In this lab, we observed the bacteria that was grown on from our Hay Infusion cultures that were made in the previous class. It is unlikely that an Archaea would have grown on the agar plants, since archaea are known to live in very extreme conditions, while we collected our sample from a very temperate transect.
When observing the agar plants, the appearance and smell might change week to week due to the rapid growth of the bacteria. We only waited two days before observing the agar plants, but had we waited longer, there would likely be far more colonies of bacteria present and a much stronger smell.

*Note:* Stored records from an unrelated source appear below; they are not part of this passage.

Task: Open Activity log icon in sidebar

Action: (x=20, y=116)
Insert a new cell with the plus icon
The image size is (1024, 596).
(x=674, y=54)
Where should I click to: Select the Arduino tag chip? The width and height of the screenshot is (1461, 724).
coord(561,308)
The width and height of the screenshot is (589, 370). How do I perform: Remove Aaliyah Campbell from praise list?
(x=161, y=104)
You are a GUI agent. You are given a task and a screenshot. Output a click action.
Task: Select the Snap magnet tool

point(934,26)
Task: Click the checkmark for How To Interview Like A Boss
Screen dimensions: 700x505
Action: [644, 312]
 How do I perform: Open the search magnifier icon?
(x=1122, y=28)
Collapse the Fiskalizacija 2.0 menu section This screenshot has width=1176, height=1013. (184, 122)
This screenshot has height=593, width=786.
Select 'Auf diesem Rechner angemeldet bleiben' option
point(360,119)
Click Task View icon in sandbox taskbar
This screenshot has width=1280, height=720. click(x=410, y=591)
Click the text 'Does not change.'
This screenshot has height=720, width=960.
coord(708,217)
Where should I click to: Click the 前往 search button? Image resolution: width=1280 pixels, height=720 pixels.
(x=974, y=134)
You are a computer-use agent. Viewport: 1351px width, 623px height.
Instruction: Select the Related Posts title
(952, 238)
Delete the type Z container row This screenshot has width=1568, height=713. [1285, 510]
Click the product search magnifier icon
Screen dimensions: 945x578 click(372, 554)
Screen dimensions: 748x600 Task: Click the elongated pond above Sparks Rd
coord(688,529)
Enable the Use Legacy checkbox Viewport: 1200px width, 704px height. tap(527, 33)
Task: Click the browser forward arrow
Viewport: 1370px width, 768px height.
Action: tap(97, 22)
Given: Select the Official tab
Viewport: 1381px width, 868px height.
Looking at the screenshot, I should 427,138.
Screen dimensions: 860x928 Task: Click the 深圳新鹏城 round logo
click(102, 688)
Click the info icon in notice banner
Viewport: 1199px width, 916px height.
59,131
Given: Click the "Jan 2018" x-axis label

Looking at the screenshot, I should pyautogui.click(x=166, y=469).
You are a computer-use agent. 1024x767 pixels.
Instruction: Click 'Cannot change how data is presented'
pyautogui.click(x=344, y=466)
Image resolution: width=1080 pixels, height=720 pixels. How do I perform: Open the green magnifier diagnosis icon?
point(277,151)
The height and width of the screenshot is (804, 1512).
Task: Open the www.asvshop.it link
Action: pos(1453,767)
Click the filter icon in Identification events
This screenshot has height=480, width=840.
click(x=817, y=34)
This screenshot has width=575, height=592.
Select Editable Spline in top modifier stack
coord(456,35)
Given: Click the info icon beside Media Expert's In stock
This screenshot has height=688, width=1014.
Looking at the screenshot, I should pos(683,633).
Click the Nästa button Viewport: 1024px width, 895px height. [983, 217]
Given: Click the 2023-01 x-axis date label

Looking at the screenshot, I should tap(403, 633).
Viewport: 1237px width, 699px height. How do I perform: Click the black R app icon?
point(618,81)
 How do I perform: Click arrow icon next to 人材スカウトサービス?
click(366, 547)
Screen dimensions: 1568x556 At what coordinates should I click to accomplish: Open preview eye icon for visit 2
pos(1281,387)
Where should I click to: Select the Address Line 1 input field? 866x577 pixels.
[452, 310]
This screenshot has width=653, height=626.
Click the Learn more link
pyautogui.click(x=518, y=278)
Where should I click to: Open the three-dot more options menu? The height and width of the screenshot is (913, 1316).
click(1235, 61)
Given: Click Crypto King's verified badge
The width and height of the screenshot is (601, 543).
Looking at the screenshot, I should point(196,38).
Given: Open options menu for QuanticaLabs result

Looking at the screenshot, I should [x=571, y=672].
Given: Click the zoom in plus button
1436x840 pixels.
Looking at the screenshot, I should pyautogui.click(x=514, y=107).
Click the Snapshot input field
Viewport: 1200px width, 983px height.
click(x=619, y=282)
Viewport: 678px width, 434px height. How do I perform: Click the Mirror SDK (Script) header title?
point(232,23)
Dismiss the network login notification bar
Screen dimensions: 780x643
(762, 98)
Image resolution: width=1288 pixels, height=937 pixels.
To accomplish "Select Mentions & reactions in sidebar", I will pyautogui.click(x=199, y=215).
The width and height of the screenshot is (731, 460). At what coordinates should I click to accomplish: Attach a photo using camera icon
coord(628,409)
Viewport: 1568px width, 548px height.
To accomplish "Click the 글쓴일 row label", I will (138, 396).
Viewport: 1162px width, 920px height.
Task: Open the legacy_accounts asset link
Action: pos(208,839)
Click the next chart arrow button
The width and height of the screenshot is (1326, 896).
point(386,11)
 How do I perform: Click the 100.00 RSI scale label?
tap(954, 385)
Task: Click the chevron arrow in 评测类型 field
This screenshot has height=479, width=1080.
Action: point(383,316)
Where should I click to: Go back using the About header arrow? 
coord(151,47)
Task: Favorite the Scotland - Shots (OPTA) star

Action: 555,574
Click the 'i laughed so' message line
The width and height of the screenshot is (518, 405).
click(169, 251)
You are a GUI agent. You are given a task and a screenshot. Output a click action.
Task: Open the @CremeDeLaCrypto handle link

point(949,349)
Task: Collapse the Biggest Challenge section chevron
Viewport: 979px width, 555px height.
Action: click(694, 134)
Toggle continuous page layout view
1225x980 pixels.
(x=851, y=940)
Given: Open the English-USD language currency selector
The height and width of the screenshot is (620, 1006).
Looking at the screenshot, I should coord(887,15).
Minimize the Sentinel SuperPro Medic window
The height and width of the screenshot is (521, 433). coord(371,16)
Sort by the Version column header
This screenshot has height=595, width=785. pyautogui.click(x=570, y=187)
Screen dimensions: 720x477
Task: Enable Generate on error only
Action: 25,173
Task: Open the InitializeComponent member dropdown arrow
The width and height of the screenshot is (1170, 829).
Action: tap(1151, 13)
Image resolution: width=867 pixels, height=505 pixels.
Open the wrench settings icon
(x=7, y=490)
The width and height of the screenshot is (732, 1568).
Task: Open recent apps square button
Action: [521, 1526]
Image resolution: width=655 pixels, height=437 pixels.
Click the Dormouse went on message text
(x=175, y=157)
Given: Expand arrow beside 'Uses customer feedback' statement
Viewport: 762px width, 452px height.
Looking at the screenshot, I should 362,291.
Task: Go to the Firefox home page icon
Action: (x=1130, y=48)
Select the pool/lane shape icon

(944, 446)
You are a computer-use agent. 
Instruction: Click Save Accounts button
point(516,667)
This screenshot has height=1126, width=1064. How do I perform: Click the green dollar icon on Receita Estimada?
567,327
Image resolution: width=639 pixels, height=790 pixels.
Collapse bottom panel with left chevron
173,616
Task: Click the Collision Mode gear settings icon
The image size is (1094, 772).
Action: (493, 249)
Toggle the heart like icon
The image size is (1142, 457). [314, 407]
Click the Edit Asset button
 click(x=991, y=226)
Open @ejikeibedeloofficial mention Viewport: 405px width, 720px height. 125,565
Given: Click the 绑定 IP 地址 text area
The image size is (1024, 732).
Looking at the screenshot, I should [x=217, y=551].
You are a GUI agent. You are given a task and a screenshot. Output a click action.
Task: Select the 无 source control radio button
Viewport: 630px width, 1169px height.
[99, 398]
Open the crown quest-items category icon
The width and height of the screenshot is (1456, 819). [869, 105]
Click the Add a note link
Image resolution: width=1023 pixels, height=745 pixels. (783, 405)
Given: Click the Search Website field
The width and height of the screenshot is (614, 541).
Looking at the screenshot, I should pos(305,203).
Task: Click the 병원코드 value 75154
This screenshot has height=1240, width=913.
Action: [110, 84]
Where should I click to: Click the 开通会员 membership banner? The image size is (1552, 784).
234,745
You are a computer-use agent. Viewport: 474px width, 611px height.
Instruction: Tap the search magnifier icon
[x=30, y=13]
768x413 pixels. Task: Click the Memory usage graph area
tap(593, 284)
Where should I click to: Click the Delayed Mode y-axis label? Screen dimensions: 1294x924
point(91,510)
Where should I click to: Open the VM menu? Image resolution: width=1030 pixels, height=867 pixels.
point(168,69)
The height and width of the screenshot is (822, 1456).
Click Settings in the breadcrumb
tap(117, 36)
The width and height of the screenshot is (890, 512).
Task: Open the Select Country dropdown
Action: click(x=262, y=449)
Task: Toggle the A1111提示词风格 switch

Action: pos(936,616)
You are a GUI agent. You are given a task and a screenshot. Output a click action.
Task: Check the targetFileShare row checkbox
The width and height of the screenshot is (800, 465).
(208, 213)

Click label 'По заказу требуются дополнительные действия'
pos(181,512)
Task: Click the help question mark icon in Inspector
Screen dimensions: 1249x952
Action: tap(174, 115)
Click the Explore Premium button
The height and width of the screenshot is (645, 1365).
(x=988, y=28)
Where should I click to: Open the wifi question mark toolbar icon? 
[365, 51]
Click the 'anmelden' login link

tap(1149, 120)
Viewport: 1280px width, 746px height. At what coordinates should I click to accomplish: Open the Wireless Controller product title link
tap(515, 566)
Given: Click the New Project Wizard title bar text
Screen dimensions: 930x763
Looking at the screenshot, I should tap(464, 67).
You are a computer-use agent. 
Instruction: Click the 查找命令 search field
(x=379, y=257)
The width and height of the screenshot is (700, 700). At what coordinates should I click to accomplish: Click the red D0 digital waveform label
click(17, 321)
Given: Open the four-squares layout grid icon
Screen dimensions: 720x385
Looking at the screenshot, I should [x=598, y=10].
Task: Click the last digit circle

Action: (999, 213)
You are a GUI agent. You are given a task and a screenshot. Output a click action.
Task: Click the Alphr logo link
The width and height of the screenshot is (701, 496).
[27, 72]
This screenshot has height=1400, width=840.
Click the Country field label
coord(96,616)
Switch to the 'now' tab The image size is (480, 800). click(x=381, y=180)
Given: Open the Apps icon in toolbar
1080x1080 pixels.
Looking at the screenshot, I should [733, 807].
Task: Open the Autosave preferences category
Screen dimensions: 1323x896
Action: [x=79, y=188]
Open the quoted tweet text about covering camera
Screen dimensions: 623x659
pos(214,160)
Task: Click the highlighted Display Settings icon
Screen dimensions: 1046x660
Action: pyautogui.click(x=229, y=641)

The agar plates where the antibiotic was present had a lower growth of bacteria compared to those with an absence of antibiotic. Thus, the antibiotic did limit the bacteria to an extent, but by no means eliminated it. A significant number of bacteria were able to resist the antibiotic, presumably due to the high rate of reproduction and short life cycle, which allowed mutations to occur, making some of the bacteria immune to the antibiotic. There may have also been bacteria present that were immune to tetracycline. Bacteria resistant to tetracycline include Staphylococcus spp., Streptococcus spp., Neisseria gonorrheae, anaerobes and Enterobacterieae. Mechanisms of tetracycline include tetracycline efflux, ribosome protection, and tetracycline modification. In contrast, tetracycline is used to treat acne and cholera, which are still susceptible to the antibiotic.